Restaurant information
- Location: 1805 Queen Anne Avenue N, Seattle, King, Washington, 98109, United States
- Coordinates: 47°38′06″N 122°21′26″W﻿ / ﻿47.6350°N 122.3572°W
- Website: moonrise-bakery.com

= Moonrise Bakery =

Shop in Seattle, Washington, U.S.

Moonrise Bakery is a bakery in Seattle's Queen Anne neighborhood, in the U.S. state of Washington. It opened in 2021, after Olympia Coffee Roasting Co. purchased Le Reve Bakery in 2020 and completed a rebrand and remodel. The shop supplies pastries and other baked goods to Olympia Coffee locations throughout the region.
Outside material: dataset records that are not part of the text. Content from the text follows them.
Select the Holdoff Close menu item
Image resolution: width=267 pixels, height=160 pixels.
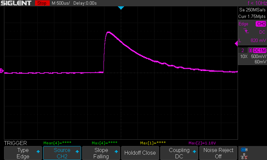pos(140,153)
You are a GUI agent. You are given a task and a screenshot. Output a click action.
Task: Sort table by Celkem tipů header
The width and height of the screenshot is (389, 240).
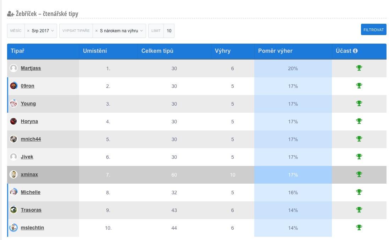(x=157, y=51)

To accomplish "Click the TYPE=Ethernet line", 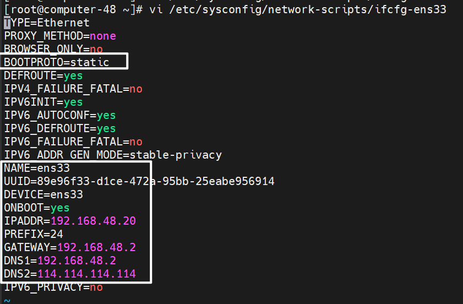I will coord(47,23).

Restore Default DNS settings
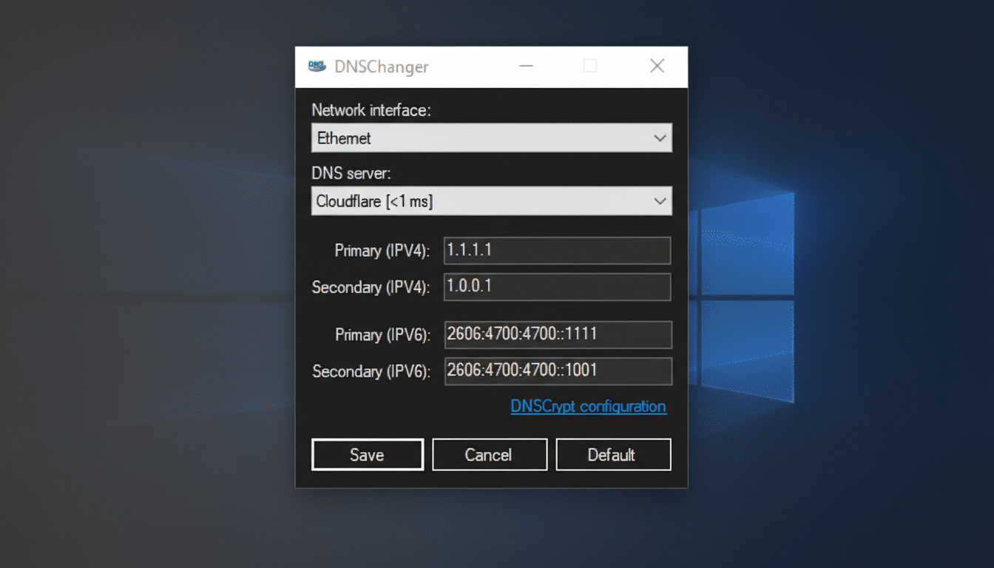coord(613,454)
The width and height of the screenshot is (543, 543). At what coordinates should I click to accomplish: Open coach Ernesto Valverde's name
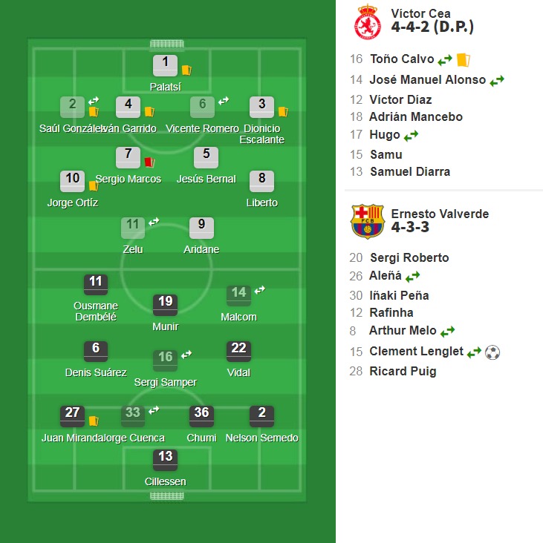click(x=440, y=214)
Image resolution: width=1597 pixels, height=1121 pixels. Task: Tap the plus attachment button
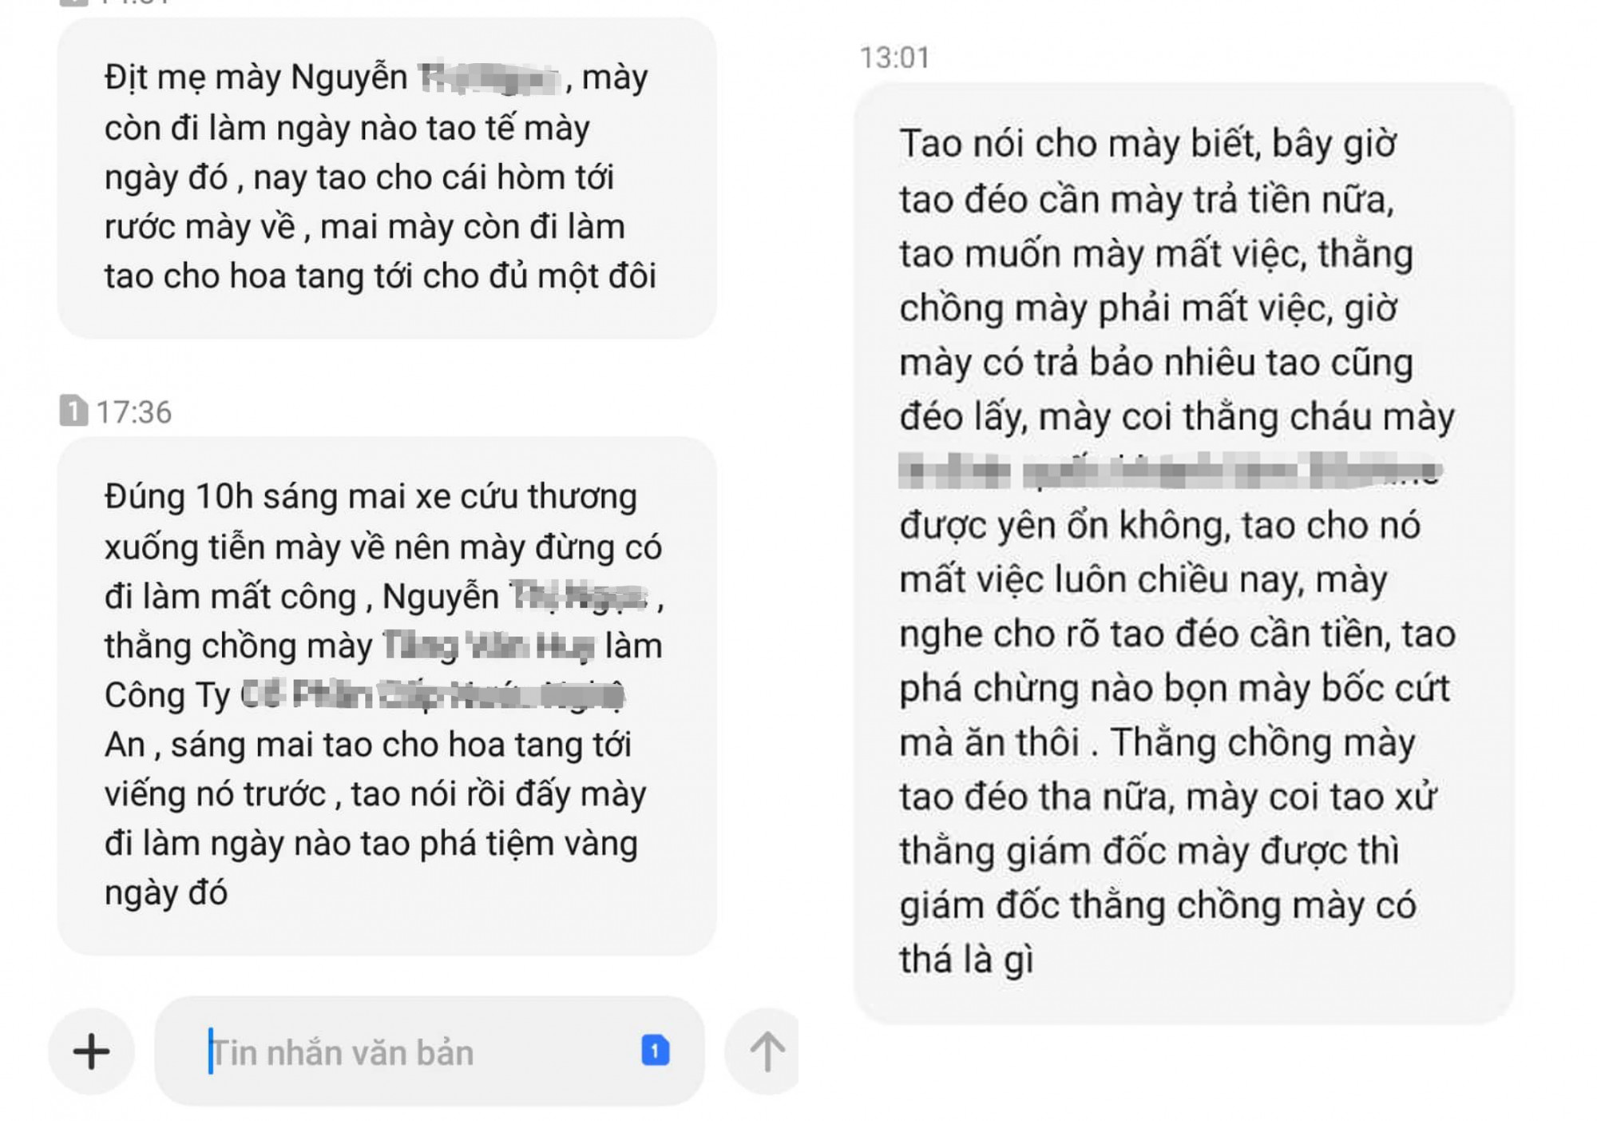[91, 1051]
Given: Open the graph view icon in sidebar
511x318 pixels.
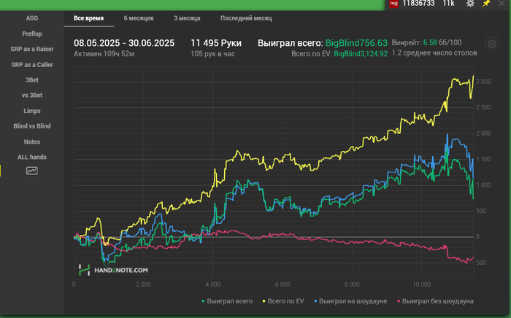Looking at the screenshot, I should tap(32, 171).
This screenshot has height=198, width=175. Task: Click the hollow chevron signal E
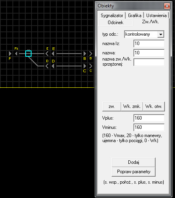coord(47,54)
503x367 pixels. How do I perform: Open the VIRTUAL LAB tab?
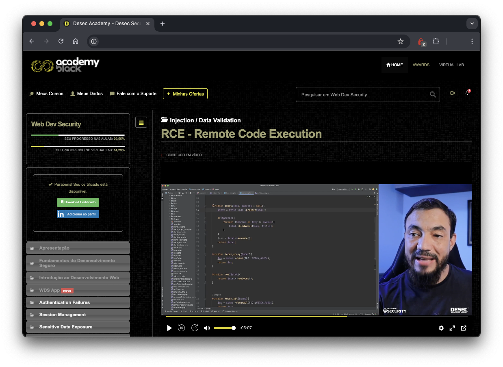point(451,65)
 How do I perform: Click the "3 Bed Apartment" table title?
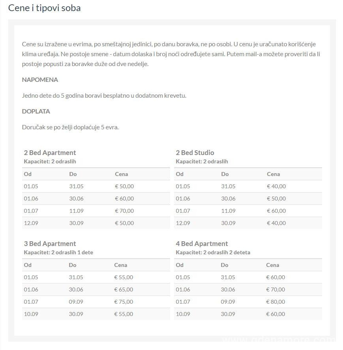coord(50,244)
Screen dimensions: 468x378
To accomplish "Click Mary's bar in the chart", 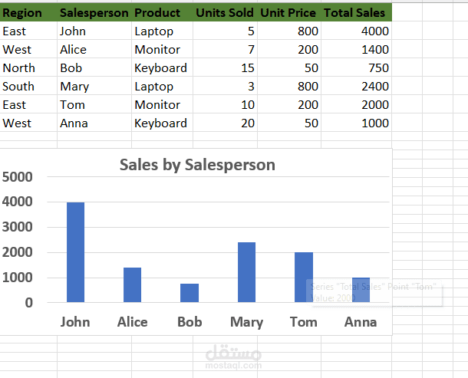I will point(246,272).
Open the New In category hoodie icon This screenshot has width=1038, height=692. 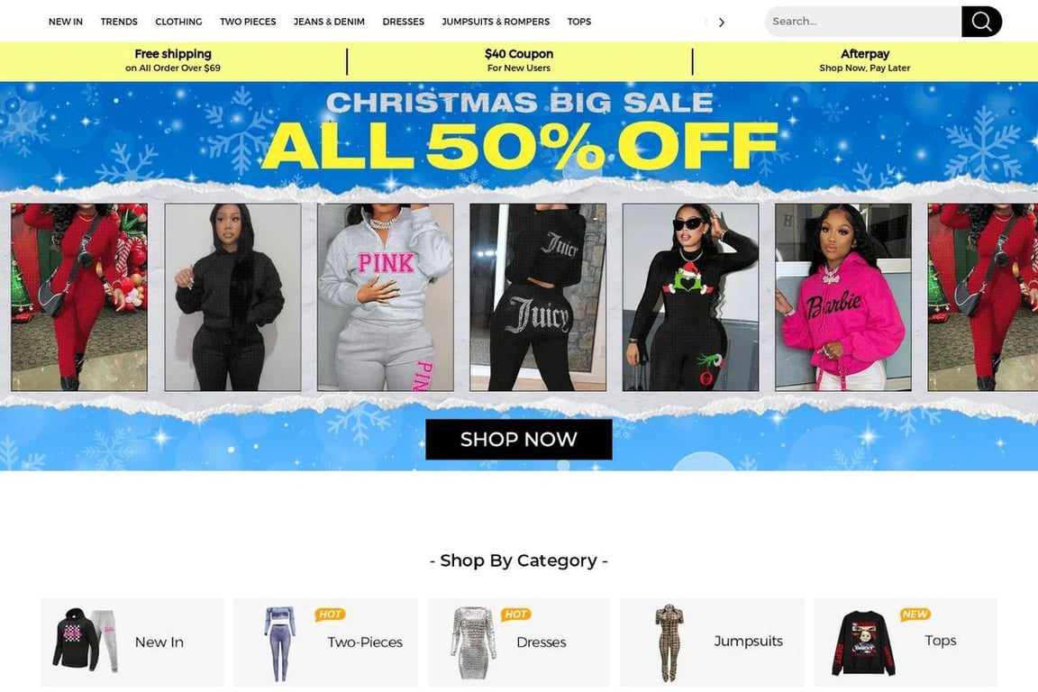(85, 641)
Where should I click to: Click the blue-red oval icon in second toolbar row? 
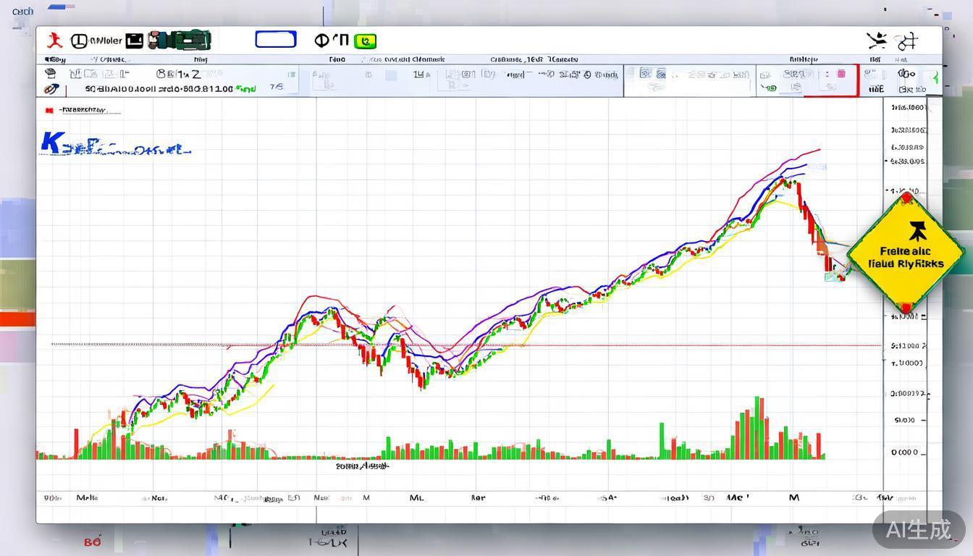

== Description and history ==
Moonrise Bakery operates in Seattle's Queen Anne neighborhood. It is a sibling brand to Olympia Coffee Roasting Co., which is co-owned by Sam Schroeder and Oliver Stormshak and acquired Le Reve Bakery from owner Andrea Nakata in July 2020, during the COVID-19 pandemic. The shop was rebranded and remodeled, opening in 2021. It serves a retail outlet and also supplies pastries and other baked goods to six Olympia Coffee outlets in Olympia, Seattle, and Tacoma.

Moonrise Bakery has outdoor seating, a patio with a glass ceiling, and spaces for bicycles. It serves baked goods such as cookies, croissants (including a twice-baked almond variety), kouign-amann, lemon olive oil cake, and pain au chocolat, as well as stuffed brioches, pizza, and soups. The bakery also has natural wines.